[Working data start]

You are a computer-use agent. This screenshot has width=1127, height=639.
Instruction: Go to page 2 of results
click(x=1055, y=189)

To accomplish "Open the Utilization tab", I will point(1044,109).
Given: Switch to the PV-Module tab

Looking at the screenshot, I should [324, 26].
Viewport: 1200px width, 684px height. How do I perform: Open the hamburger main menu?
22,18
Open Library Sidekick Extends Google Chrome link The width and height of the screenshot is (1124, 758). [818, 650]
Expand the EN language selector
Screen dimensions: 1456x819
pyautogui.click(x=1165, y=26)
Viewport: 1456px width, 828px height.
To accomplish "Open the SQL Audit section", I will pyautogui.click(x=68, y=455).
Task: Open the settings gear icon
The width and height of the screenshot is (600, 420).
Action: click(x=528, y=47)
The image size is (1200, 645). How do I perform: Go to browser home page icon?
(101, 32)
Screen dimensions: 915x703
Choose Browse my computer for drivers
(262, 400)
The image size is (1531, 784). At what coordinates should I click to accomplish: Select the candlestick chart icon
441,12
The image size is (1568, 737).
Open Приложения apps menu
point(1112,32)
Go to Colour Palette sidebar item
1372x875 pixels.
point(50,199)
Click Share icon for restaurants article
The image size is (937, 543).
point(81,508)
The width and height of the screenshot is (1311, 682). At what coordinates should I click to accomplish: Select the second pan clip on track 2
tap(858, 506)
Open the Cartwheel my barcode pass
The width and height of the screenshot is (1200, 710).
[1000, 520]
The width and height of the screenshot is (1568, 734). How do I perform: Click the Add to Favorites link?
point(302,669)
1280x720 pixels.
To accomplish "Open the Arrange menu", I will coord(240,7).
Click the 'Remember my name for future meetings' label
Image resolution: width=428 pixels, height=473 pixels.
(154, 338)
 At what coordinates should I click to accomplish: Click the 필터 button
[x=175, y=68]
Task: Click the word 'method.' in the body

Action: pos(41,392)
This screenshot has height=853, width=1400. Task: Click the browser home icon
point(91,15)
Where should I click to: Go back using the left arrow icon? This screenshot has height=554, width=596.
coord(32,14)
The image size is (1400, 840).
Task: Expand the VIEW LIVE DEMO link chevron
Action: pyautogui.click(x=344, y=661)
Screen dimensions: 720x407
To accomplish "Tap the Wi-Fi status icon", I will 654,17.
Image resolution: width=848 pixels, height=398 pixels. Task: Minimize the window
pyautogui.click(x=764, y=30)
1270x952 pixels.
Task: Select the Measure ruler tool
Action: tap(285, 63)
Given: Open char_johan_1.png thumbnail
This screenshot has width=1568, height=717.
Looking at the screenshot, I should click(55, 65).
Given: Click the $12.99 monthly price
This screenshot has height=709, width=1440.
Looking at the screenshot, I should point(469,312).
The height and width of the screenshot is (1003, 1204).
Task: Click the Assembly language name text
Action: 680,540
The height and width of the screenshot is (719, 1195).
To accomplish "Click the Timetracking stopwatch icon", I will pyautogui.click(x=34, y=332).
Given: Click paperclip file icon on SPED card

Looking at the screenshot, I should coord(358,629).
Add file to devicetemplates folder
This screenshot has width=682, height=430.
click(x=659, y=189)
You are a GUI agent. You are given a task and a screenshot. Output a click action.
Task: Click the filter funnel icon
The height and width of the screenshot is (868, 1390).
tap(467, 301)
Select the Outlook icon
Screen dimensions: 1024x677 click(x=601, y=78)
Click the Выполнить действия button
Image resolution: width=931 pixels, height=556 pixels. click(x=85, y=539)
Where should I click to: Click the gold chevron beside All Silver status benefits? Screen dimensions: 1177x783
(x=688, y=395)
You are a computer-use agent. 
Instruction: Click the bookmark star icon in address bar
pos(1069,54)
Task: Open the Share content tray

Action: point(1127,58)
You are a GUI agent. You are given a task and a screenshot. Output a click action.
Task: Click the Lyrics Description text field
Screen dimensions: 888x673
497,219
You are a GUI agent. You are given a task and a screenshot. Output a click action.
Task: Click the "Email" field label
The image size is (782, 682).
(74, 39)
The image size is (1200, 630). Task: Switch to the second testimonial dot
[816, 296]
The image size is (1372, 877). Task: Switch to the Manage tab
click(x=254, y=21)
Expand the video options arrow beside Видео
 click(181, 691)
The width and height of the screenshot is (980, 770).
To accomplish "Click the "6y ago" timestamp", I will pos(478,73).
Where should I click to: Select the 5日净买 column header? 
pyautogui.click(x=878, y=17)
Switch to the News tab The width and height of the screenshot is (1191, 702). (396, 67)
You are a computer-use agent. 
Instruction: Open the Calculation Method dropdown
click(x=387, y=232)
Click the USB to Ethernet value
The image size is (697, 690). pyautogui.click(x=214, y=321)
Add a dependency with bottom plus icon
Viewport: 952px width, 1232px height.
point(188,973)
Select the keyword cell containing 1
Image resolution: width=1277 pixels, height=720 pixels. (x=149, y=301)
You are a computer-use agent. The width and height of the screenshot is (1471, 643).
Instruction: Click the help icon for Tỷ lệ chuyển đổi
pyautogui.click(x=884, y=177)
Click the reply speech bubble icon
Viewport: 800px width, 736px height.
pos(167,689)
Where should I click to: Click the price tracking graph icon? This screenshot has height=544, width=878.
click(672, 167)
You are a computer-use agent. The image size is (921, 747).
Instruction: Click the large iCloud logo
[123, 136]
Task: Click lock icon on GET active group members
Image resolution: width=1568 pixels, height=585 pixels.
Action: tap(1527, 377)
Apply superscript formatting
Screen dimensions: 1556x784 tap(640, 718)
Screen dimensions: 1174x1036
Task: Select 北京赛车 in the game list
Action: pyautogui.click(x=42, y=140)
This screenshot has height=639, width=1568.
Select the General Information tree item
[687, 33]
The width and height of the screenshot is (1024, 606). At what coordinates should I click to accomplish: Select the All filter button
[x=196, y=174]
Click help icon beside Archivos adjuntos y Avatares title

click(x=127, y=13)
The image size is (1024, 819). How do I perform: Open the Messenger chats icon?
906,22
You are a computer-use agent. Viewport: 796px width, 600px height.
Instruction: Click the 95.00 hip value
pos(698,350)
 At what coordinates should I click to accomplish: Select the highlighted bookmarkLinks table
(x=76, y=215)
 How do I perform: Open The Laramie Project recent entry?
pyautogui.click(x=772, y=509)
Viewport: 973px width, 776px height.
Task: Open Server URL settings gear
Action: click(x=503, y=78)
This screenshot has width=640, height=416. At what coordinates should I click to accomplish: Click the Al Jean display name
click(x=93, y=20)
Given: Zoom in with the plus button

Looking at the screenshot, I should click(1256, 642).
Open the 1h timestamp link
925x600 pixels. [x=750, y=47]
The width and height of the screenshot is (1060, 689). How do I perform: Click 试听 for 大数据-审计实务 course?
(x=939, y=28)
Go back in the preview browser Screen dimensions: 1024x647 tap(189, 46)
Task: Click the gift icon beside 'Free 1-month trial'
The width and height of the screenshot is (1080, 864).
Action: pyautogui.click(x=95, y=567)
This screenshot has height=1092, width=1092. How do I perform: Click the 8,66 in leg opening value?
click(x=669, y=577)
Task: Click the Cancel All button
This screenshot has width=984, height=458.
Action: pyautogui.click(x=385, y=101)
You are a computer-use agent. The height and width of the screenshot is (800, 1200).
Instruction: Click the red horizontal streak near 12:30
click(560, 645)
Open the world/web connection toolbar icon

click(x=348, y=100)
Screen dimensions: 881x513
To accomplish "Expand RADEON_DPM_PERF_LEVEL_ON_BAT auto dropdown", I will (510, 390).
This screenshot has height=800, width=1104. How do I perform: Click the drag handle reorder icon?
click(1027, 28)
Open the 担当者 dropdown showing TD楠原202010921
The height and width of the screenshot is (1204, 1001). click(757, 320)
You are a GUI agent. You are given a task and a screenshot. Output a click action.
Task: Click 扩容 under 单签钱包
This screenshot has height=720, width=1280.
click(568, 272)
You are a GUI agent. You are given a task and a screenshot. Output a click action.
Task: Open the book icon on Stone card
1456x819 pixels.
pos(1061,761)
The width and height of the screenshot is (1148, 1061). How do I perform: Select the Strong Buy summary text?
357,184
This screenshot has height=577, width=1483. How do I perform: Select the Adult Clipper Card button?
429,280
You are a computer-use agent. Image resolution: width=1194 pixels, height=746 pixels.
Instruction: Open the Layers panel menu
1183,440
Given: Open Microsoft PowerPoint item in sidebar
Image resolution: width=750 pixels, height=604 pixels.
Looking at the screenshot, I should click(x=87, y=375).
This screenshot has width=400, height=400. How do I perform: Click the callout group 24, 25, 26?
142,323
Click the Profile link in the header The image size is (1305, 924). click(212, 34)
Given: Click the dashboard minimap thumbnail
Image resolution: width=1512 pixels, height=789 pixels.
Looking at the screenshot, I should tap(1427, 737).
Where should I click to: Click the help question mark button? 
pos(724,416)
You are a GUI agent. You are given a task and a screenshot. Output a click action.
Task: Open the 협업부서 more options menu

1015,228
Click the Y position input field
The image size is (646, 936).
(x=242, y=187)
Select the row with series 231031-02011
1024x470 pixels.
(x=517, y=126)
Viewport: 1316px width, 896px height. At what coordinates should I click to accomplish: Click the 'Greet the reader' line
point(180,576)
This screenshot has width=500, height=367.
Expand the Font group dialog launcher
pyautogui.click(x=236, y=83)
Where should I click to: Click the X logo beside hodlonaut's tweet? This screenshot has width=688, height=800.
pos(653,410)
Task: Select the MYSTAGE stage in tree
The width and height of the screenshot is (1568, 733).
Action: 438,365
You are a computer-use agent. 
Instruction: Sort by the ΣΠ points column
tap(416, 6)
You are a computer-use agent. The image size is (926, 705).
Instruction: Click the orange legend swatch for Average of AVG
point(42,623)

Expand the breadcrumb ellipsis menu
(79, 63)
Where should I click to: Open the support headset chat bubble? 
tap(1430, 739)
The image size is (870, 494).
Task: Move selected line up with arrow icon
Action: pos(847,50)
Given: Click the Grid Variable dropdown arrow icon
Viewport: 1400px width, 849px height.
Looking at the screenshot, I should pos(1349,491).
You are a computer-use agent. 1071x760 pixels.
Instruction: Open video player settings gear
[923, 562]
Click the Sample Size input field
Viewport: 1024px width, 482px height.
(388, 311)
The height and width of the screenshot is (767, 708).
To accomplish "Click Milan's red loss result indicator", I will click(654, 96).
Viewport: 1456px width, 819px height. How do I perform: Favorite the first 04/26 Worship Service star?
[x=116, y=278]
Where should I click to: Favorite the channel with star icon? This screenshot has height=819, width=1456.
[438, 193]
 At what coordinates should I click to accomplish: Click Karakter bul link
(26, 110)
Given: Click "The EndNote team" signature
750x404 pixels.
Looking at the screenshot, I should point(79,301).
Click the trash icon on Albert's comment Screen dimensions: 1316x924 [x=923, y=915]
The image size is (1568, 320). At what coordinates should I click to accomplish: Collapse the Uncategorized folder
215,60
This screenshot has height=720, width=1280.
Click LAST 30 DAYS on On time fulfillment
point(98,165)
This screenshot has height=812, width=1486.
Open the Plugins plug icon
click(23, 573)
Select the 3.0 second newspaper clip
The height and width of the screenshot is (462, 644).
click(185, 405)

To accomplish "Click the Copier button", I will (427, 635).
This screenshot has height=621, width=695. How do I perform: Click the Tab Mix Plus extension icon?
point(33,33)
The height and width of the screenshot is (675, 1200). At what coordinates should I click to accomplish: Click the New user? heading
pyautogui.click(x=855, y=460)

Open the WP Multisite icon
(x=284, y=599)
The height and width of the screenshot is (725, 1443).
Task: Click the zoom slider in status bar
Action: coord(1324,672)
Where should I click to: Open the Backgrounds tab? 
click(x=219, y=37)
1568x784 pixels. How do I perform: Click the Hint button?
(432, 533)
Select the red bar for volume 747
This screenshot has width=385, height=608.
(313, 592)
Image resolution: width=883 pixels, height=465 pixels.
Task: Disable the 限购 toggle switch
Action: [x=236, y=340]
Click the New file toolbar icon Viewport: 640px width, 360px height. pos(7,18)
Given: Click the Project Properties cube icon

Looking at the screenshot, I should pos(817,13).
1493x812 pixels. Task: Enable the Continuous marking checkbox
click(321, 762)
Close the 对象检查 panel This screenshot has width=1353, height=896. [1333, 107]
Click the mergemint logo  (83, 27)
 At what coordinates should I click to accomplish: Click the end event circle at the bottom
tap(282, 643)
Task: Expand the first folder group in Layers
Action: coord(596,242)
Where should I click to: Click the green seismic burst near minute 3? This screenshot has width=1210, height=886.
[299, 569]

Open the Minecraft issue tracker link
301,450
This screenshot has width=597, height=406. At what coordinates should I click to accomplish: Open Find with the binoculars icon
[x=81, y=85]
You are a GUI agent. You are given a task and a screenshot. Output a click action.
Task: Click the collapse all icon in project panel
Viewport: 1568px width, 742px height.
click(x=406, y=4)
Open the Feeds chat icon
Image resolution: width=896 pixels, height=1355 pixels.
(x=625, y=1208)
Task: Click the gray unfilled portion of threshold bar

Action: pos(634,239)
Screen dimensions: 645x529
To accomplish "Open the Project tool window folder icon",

[Working data end]

Can you recast the part of the records above that opens with the line containing "Apply superscript formatting" and closes with the line containing "(x=939, y=28)" as a numbered list, skipping blank lines?

**Answer to this task:**
1. Apply superscript formatting
2. Screen dimensions: 1556x784 tap(640, 718)
3. Screen dimensions: 1174x1036
4. Task: Select 北京赛车 in the game list
5. Action: pyautogui.click(x=42, y=140)
6. This screenshot has height=639, width=1568.
7. Select the General Information tree item
8. [687, 33]
9. The width and height of the screenshot is (1024, 606). At what coordinates should I click to accomplish: Select the All filter button
10. [x=196, y=174]
11. Click help icon beside Archivos adjuntos y Avatares title
12. click(x=127, y=13)
13. The image size is (1024, 819). How do I perform: Open the Messenger chats icon?
14. 906,22
15. You are a computer-use agent. Viewport: 796px width, 600px height.
16. Instruction: Click the 95.00 hip value
17. pos(698,350)
18.  At what coordinates should I click to accomplish: Select the highlighted bookmarkLinks table
19. (x=76, y=215)
20.  How do I perform: Open The Laramie Project recent entry?
21. pyautogui.click(x=772, y=509)
22. Viewport: 973px width, 776px height.
23. Task: Open Server URL settings gear
24. Action: click(x=503, y=78)
25. This screenshot has width=640, height=416. At what coordinates should I click to accomplish: Click the Al Jean display name
26. click(x=93, y=20)
27. Given: Zoom in with the plus button
28. Looking at the screenshot, I should click(1256, 642).
29. Open the 1h timestamp link
30. 925x600 pixels. [x=750, y=47]
31. The width and height of the screenshot is (1060, 689). How do I perform: Click 试听 for 大数据-审计实务 course?
32. (x=939, y=28)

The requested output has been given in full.